All three buildings saw progress toward their goals last year, with Liberty Elementary surpassing its goal of having 58.58% of the students being at watch, at level or above level as reported by STAR Reading and Early Literacy testing.
He also unveiled the three priorities for this year’s DCIP:
- Provide an accessible, culturally responsive, relevant, engaging, vertically and horizontally aligned PK-12 curriculum, that makes connections to our students and community.
- Provide a MTSS (multi-tiered system of supports) for behavior and attendance that cultivates wellness and safety for students, staff and families.
- The district will create a positive, welcoming student centered environment that celebrates diversity and inclusivity to empower students, staff and families.
Curriculum was also a large portion of the presentation. Sullivan outlined several of the programs used, including IntoReading and IntoMath for kindergarten through eighth grades,, Math180 and Reading 180 intervention curriculum, Frogstreet for pre-kindergarten, STEM-focused Woz ED, and the Level Up Village program, which connects students with others across the globe.
The Business Incubator class, a high school elective which began last year, will be put on hold because of staffing changes, but the district’s goal is to bring the class back once a full time business teacher is hired.
Liberty has also been certified to offer the Seal of Civic Readiness at the high school to provide “civic education that empowers all students to make informed decisions for the public good as members of a culturally diverse, democratic society in an interdependent world.”
The district is also offering Mandarin as a world language class for eighth graders, and as an exploratory class for high school. This was done, in part, because of difficulty in finding Spanish language teachers, Sullivan said.
The Liberty Police Department and Liberty High School’ Liberty Law Enforcement and Discovering Success Program, or LEADS, will also continue this year, giving students who have an interest in entering law enforcement fields after graduation a chance to get an inside look at the career.
ENL Newcomer Program
To help meet the needs of the growing English as a New Language learners, the district has also created an in-house ENL Newcomer Program, where high school students who have limited or no English language skills are given extra support to develop their language skills before moving to mainstream, English-language based classes.
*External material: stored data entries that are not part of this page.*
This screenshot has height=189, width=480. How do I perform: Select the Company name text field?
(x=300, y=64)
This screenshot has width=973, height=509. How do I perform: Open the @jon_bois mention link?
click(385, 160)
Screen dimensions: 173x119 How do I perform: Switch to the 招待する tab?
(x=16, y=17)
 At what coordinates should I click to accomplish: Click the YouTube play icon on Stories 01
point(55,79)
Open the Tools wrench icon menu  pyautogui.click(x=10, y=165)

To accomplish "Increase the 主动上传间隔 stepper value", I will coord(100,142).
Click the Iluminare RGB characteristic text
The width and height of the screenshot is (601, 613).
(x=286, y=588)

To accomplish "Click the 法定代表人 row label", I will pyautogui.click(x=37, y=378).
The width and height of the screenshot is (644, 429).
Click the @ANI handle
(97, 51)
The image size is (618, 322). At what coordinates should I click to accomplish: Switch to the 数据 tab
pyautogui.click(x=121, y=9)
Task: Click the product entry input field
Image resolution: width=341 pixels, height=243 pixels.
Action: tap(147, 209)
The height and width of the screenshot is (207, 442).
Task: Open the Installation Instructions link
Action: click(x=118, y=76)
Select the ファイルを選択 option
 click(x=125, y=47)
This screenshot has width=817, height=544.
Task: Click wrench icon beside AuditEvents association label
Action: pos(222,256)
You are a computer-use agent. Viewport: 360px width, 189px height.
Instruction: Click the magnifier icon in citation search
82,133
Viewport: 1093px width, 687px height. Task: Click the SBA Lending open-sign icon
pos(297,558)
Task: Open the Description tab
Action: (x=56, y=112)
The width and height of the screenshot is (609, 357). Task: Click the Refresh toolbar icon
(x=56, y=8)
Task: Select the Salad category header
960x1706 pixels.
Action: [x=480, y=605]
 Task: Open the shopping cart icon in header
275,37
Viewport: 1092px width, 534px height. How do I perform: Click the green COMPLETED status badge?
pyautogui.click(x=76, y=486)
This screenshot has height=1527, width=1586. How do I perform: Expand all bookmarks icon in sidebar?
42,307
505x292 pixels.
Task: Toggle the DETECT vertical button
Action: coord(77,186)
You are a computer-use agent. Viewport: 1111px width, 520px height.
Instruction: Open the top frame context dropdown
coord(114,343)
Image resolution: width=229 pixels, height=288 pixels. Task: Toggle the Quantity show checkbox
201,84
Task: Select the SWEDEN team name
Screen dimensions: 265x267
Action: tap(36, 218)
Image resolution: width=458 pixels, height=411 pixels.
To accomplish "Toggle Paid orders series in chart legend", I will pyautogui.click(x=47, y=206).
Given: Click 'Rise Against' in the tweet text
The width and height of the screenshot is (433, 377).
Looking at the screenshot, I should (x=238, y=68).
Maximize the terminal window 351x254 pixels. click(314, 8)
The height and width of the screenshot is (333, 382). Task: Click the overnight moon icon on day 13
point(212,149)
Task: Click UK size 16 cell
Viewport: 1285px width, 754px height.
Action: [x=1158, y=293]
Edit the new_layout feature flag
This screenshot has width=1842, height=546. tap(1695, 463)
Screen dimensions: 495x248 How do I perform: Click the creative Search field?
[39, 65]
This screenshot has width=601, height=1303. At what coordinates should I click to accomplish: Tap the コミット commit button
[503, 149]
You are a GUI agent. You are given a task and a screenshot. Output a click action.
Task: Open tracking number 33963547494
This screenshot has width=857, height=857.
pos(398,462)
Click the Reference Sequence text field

Social and emotional wellness is also a priority for the district. That is why the district will introduce the DESSA Screener by Aperture, a way to check the social and emotional wellness of students to ensure they get the support they need. Gaggle, a tool that monitors the district’s computer network and notifies the administration if and when a child is in emotional distress.
Safety procedures and systems were reviewed, and initiatives such as increased supplies to support the school resource officers and reviewing and changing traffic patterns to make pickup and drop off safer were outlined.
Projects in progress
Two projects in progress were also reviewed — an upcoming capital project proposal and a new logo for the recently renamed Liberty Redhawks. Progress on both have been made over the summer with the goal of each being revealed in the coming weeks and months. Both take time, Sullivan said. The district wants to make sure all financial, safety and curricular needs are met before finalizing the capital project plans, and the mascot committee is “working diligently to create a logo that we all can support and be proud of,” Sullivan said.
The forum was translated by high school TESOL teacher Susana Alvarado.
The first day of school for students is Sept. 7. For the most up-to-date information, visit www.libertyk12.org. Feedback and questions can be directed to firstname.lastname@example.org.
The forum’s goal is to inform and update the public about what is happening at the district, inline with the culture and coherence pillars of the strategic plan.